(PROVIDED RECORDS begins)
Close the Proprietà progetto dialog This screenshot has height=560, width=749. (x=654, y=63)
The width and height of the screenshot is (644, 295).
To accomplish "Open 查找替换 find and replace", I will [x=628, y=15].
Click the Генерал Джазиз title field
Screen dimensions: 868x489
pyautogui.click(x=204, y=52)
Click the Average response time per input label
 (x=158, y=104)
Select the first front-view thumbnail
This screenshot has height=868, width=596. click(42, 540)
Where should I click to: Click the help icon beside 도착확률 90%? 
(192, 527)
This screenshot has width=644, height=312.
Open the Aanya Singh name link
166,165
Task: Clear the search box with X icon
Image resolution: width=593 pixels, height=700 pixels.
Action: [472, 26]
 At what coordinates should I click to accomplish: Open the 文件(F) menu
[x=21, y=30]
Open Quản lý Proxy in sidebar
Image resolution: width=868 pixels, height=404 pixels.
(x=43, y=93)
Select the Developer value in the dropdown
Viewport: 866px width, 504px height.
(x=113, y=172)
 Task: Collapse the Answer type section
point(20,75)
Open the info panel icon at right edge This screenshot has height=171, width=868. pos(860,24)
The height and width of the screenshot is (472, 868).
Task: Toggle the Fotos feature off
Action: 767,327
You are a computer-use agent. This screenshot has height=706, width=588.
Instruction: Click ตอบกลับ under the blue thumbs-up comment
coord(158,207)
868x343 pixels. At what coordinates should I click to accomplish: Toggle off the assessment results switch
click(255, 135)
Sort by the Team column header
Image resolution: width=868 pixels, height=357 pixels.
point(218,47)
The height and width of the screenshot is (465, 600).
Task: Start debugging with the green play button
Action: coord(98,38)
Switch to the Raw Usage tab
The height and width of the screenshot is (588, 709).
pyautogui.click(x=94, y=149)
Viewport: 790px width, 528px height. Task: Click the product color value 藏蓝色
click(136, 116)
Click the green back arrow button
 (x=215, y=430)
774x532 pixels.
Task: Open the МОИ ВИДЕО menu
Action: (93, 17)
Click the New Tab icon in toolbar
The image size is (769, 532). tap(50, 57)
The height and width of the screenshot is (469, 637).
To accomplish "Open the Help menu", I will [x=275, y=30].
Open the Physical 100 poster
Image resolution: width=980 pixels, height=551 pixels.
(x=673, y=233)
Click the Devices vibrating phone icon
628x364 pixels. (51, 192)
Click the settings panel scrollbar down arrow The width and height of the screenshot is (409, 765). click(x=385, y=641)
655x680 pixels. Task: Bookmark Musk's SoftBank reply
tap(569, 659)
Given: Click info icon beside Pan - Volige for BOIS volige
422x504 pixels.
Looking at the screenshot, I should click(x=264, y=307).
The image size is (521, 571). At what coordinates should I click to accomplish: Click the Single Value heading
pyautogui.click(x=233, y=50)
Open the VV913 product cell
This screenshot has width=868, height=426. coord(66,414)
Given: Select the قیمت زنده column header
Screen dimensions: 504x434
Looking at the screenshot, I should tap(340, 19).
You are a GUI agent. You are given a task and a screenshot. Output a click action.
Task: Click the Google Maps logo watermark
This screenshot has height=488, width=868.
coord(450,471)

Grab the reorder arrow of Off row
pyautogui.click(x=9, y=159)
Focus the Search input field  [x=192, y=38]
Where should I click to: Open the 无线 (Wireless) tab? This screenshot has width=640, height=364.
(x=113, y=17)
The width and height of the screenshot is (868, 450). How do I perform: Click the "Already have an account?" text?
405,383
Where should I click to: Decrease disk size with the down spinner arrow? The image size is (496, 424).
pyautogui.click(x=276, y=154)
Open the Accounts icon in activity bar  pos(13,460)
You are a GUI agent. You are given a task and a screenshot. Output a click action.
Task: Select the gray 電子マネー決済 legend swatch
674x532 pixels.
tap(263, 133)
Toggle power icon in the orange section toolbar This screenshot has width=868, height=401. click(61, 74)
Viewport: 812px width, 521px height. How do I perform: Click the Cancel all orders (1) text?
(PROVIDED RECORDS ends)
Repeat each line of the data exactly as it appears above.

• _WORKED SOLUTION_:
Close the Proprietà progetto dialog This screenshot has height=560, width=749. (x=654, y=63)
The width and height of the screenshot is (644, 295).
To accomplish "Open 查找替换 find and replace", I will [x=628, y=15].
Click the Генерал Джазиз title field
Screen dimensions: 868x489
pyautogui.click(x=204, y=52)
Click the Average response time per input label
 (x=158, y=104)
Select the first front-view thumbnail
This screenshot has height=868, width=596. click(42, 540)
Where should I click to: Click the help icon beside 도착확률 90%? 
(192, 527)
This screenshot has width=644, height=312.
Open the Aanya Singh name link
166,165
Task: Clear the search box with X icon
Image resolution: width=593 pixels, height=700 pixels.
Action: [472, 26]
 At what coordinates should I click to accomplish: Open the 文件(F) menu
[x=21, y=30]
Open Quản lý Proxy in sidebar
Image resolution: width=868 pixels, height=404 pixels.
(x=43, y=93)
Select the Developer value in the dropdown
Viewport: 866px width, 504px height.
(x=113, y=172)
 Task: Collapse the Answer type section
point(20,75)
Open the info panel icon at right edge This screenshot has height=171, width=868. pos(860,24)
The height and width of the screenshot is (472, 868).
Task: Toggle the Fotos feature off
Action: 767,327
You are a computer-use agent. This screenshot has height=706, width=588.
Instruction: Click ตอบกลับ under the blue thumbs-up comment
coord(158,207)
868x343 pixels. At what coordinates should I click to accomplish: Toggle off the assessment results switch
click(255, 135)
Sort by the Team column header
Image resolution: width=868 pixels, height=357 pixels.
point(218,47)
The height and width of the screenshot is (465, 600).
Task: Start debugging with the green play button
Action: coord(98,38)
Switch to the Raw Usage tab
The height and width of the screenshot is (588, 709).
pyautogui.click(x=94, y=149)
Viewport: 790px width, 528px height. Task: Click the product color value 藏蓝色
click(136, 116)
Click the green back arrow button
 (x=215, y=430)
774x532 pixels.
Task: Open the МОИ ВИДЕО menu
Action: (93, 17)
Click the New Tab icon in toolbar
The image size is (769, 532). tap(50, 57)
The height and width of the screenshot is (469, 637).
To accomplish "Open the Help menu", I will [x=275, y=30].
Open the Physical 100 poster
Image resolution: width=980 pixels, height=551 pixels.
(x=673, y=233)
Click the Devices vibrating phone icon
628x364 pixels. (51, 192)
Click the settings panel scrollbar down arrow The width and height of the screenshot is (409, 765). click(x=385, y=641)
655x680 pixels. Task: Bookmark Musk's SoftBank reply
tap(569, 659)
Given: Click info icon beside Pan - Volige for BOIS volige
422x504 pixels.
Looking at the screenshot, I should click(x=264, y=307).
The image size is (521, 571). At what coordinates should I click to accomplish: Click the Single Value heading
pyautogui.click(x=233, y=50)
Open the VV913 product cell
This screenshot has width=868, height=426. coord(66,414)
Given: Select the قیمت زنده column header
Screen dimensions: 504x434
Looking at the screenshot, I should tap(340, 19).
You are a GUI agent. You are given a task and a screenshot. Output a click action.
Task: Click the Google Maps logo watermark
This screenshot has height=488, width=868.
coord(450,471)

Grab the reorder arrow of Off row
pyautogui.click(x=9, y=159)
Focus the Search input field  [x=192, y=38]
Where should I click to: Open the 无线 (Wireless) tab? This screenshot has width=640, height=364.
(x=113, y=17)
The width and height of the screenshot is (868, 450). How do I perform: Click the "Already have an account?" text?
405,383
Where should I click to: Decrease disk size with the down spinner arrow? The image size is (496, 424).
pyautogui.click(x=276, y=154)
Open the Accounts icon in activity bar  pos(13,460)
You are a GUI agent. You are given a task and a screenshot. Output a click action.
Task: Select the gray 電子マネー決済 legend swatch
674x532 pixels.
tap(263, 133)
Toggle power icon in the orange section toolbar This screenshot has width=868, height=401. click(61, 74)
Viewport: 812px width, 521px height. How do I perform: Click the Cancel all orders (1) text?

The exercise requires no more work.